Сама по себе эта картина мало о чем говорила. Но Варлен уже имел представление о том, кого он видел. Он читал знаменитый памфлет Виктора Гюго «Наполеон малый», знал наизусть многие строки его запрещенной поэмы «Возмездие», клеймившей позором коронованного авантюриста. В отличие от многих Варлен не страдал бонапартистскими иллюзиями и испытывал глубокую неприязнь к режиму империи. Еще в детстве, слушая рассказы своего деда, свидетеля и скромного участника событий Великой французской революции, Эжен стал восхищаться республиканцами.
В столице Варлен увидел наглую вакханалию разбогатевших банкиров, капиталистов, сановников империи, жадно спешивших воспользоваться всем, чем им удалось поживиться. Беспощадное подавление малейших стремлений к свободе и демократии сопровождалось циничной демагогией и заигрыванием то с одной, то с другой частью нации. Сначала Луи Бонапарт объявил себя императором крестьян, затем, испугавшись оживления рабочего движения, он пытается с помощью показных жестов и отдельных уступок приобрести репутацию императора рабочих. Впрочем, будучи в Алжире, он объявил себя императором арабов! Империя лавировала, служа лишь капиталу и питая ненависть к рабочему классу.

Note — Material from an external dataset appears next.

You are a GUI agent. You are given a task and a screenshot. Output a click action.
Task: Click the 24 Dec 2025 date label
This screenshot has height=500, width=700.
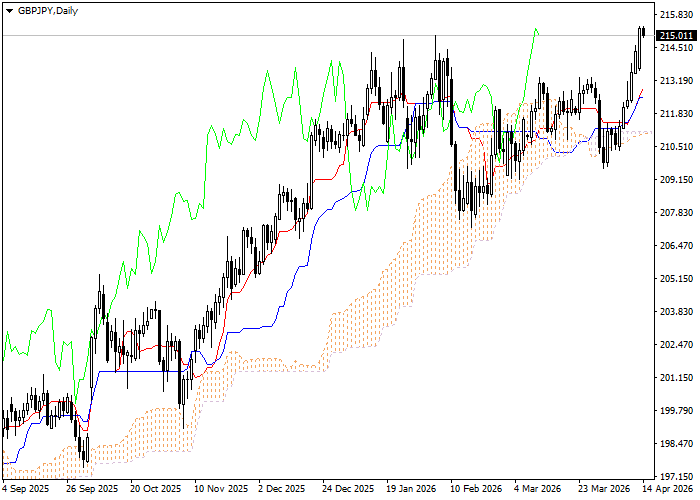348,489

Ничтожный племянник помнил слова своего великого дяди, который говорил, что восстания голодных рабочих он боится больше, чем сражения с 200-тысячной армией. Поэтому Луи Бонапарт горячо поддержал проект барона Османа перестроить Париж так, чтобы в случае опасности можно было легче расправиться с восставшими. Старинные узкие улочки, столь удобные для баррикад, заменялись широкими прямыми проспектами, удобными для действий артиллерии. Перестройка Парижа сопровождалась небывалым усилением спекуляции. Темные махинации с земельными участками, домами приносили ловким дельцам миллионы. Французский капитализм, воплощаясь в новых банках, заводах, железных дорогах, никогда еще не имел столь благодатных возможностей проявить до конца свою хищническую натуру. Азарт наживы, страсть буржуазии к богатству, к наслаждению, шаткость империи создавали какую-то безумную атмосферу болезненного стремления привилегированных жить так, как будто каждый день последний в их жизни. «Империя, — писал Эмиль Золя, — намеревалась превратить Париж в европейский притон. Горсточке авантюристов, укравших трон, нужно выло царствование, полное авантюр, темных дел, продажных убеждении и продажных женщин, всеобщего дикого пьянства. И в городе, где еще не высохла кровь декабрьского переворота, росла, пока еще робкая, жажда безумных наслаждений, которая должна была превратить родину в палату для буйных помешанных — достойное место для прогнивших и обесчещенных наций».